Jim Jones, el delirante líder
Jim Jones, el delirante líder de la Secta del Pueblo

Cuando las tropas guyanesas llegaron a Jonestown y encontraron aquel sembradío de cadáveres, atinaron a contarlos. La primera cifra de suicidas que llegó al mundo fue de poco más de quinientos. Pero en las horas siguientes, cuando empezó la lenta tarea de remoción de los cuerpos, los militares guyaneses descubrieron que debajo de los cadáveres contados a la ligera, yacían muertos los chicos de la secta, muchos de ellos bebés, a los que sus padres habían asesinado antes de lanzarse ellos mismos al abismo de la muerte. Para cuando la cifra de novecientos dieciocho suicidas se hizo real, ya la Infantería de Marina de Estados Unidos llegaba a Guyana con un contingente militar dispuesto a hacerse cargo de todo: casi todos los muertos eran ciudadanos americanos.

¿Cómo se había matado tanta gente? Habían bebido un famoso refresco no carbonatado en polvo, apto para diluir en agua y con sabor a uva, llamado “Flavor Aid”, que había sido mezclado con cianuro y almacenado en un enorme tonel de hierro de doscientos litros y que la mayoría de los seguidores de Jones habían bebido de buena voluntad. Pero a los reticentes, a los desconfiados, a los dudosos, a los evasivos, los habían asesinado a balazos. No eran muchos, pero entre ellos estaba el propio Jim Jones: nunca quedó claro si se reservó para sí una bala, o si alguien de su equipo de seguridad lo asesinó cuando descubrió que el líder era el primero que quería evitar beber el “Flavor Aid” con cianuro.

Los de Jonestown no eran los únicos muertos de la secta. En Georgetown, en una casa del Templo del Pueblo, yacían muertos a balazos una mujer y sus tres hijos pequeños. Y en el precario aeropuerto de Port Kaituma, vecino a la utopía de Jones, yacían los cadáveres de otras cinco personas, acribillados por los guardias de seguridad del Templo del Pueblo: Leo Ryan, un legislador demócrata por California, Don Harris y Bob Brown, de la cadena televisiva NBC, Greg Robinson, fotógrafo del “San Francisco Examiner” y Patricia Parks, uno de los miembros de la secta que había querido desertar. Esas, las de Port Kaituma, habían sido las muertes que desataron el suicidio masivo en Jonestown.

Jim Jones junto a su
Jim Jones junto a su esposa Marceline con sus hijos adoptados, la cuñada del líder de la secta (semitapada, a la derecha) y los tres hijos de ella en California en 1976

El drama de lo que pasó a la historia como “La Masacre de Guyana”, había estallado el viernes 17 de noviembre. Pero el principio del fin había nacido en los años 60, cuando Jim Jones, un tipo carismático, de verbo fogoso y de imaginación quimérica y absurda, se consideró “discípulo de Cristo”, y empezó a ejercer una especia de sacerdocio que mezclaba los postulados del marxismo leninismo con los de la iglesia metodista, pentecostal, baptista y cuáquera, que era la de su infancia en su estado natal, Indiana. A sus veinticinco años, había nacido en mayo de 1931, admiraba a Mao Tsé Tung, que así se escribía entonces y no Mao Zedong, como indican hoy las reglas. Su teoría, que podría ser considerada un tanto extravagante, si no alocada, afirmaba que era imposible convertir a la gente al marxismo, tal como estaba estructurada la llamada sociedad de consumo. Había que “morir” de alguna forma, y reencarnarse en un marxista nato, el hombre nuevo en versión Jim Jones.

Tarea escrita
Retoma el texto sobre Jim Jones y la masacre de Jonestown y continúalo a partir de su última oración.

Registros

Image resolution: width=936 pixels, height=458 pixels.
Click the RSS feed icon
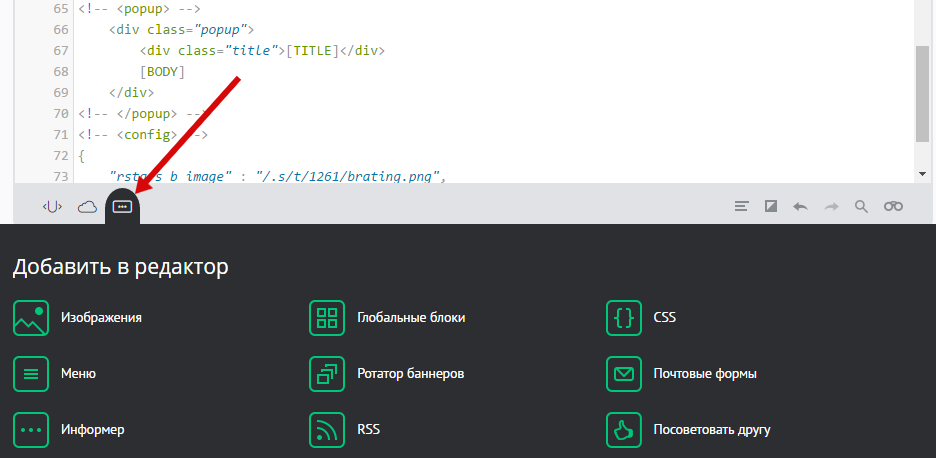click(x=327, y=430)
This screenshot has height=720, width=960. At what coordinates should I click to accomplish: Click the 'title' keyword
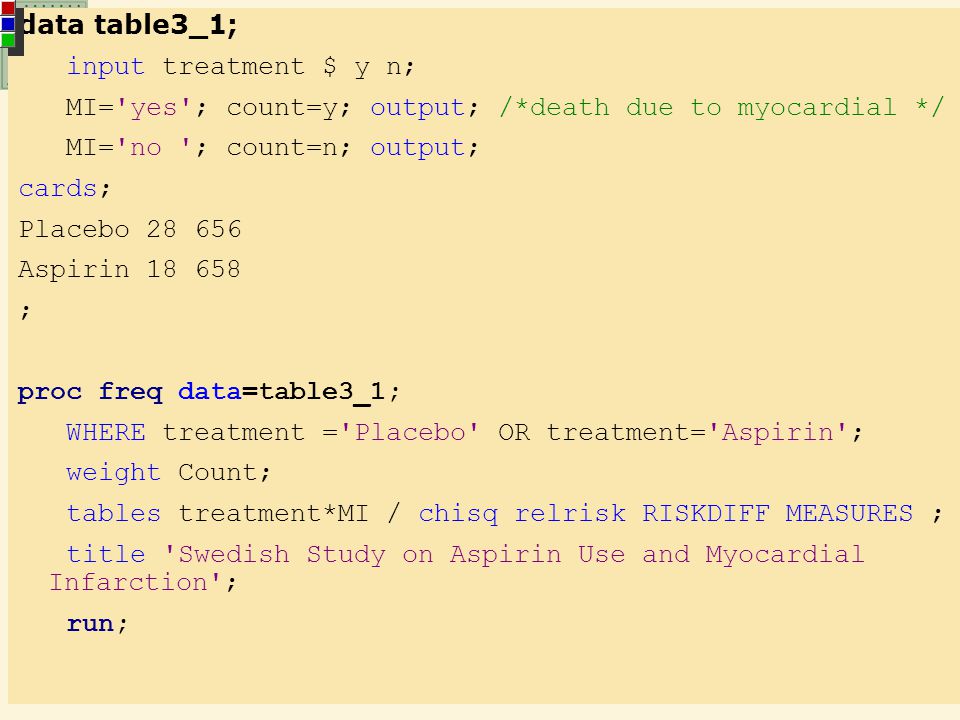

...

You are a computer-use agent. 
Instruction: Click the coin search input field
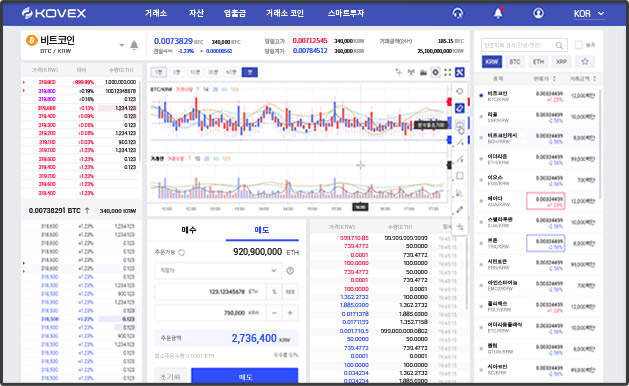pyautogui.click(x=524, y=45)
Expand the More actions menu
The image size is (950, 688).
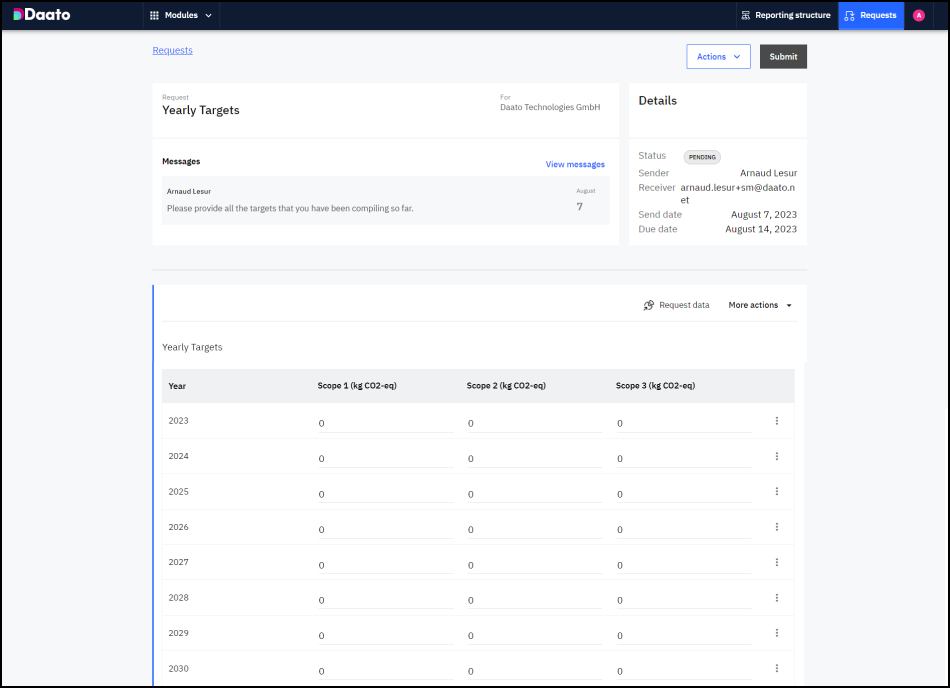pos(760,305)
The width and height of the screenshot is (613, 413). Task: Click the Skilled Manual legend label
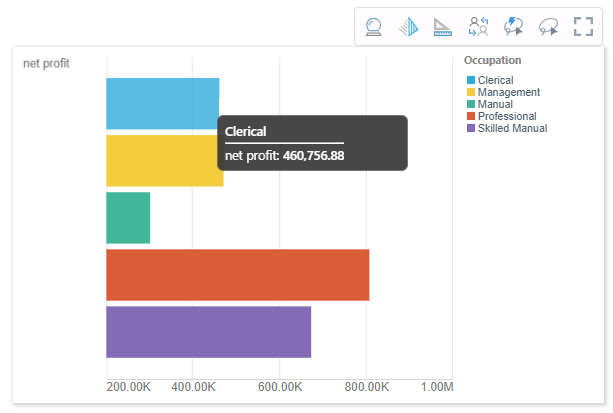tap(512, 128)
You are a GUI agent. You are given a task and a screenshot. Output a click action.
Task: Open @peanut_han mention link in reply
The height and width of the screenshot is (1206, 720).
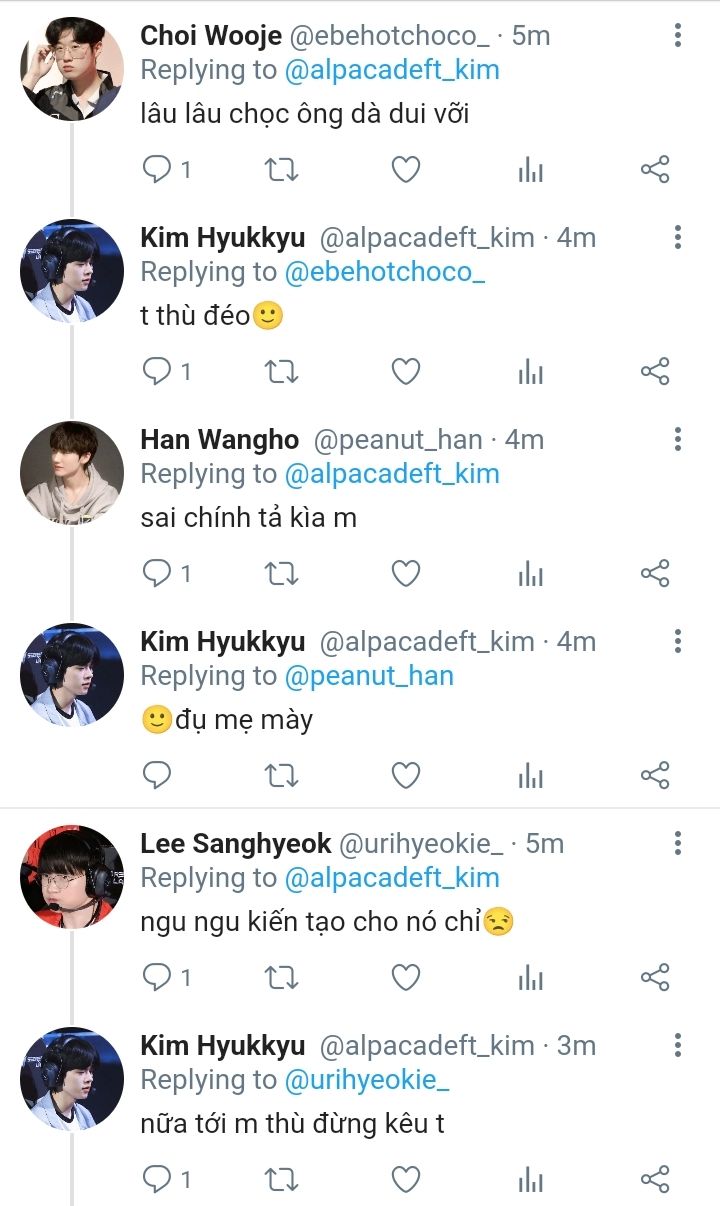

Resultado esperado
Reencarnación y marxismo no fueron los postulados iniciales del “Templo del Pueblo”, que se mudó de Indiana a San Francisco porque esa ciudad sí reencarnaba la rebeldía del “flower power”, la del entonces creciente movimiento hippie y la avanzada de una resistencia férrea a la guerra de Vietnam. A lomo de ese potro bravo se montó Jones que creía, o decía creer, que el mundo iba de cráneo a la hecatombe nuclear; ese era el pretexto que cimentaba su extraña visión del mundo: era imprescindible reencontrar al individuo con la naturaleza, eludir los férreos dictados de la sociedad y, en especial, los de la iglesia católica que cree en la vida eterna, y vivir a cambio de ese renunciamiento una vida terrenal plena y libre de culpas y castigos. Una sociedad nueva, con leyes nuevas, para una vida nueva y con un líder nuevo y único: el propio Jim Jones.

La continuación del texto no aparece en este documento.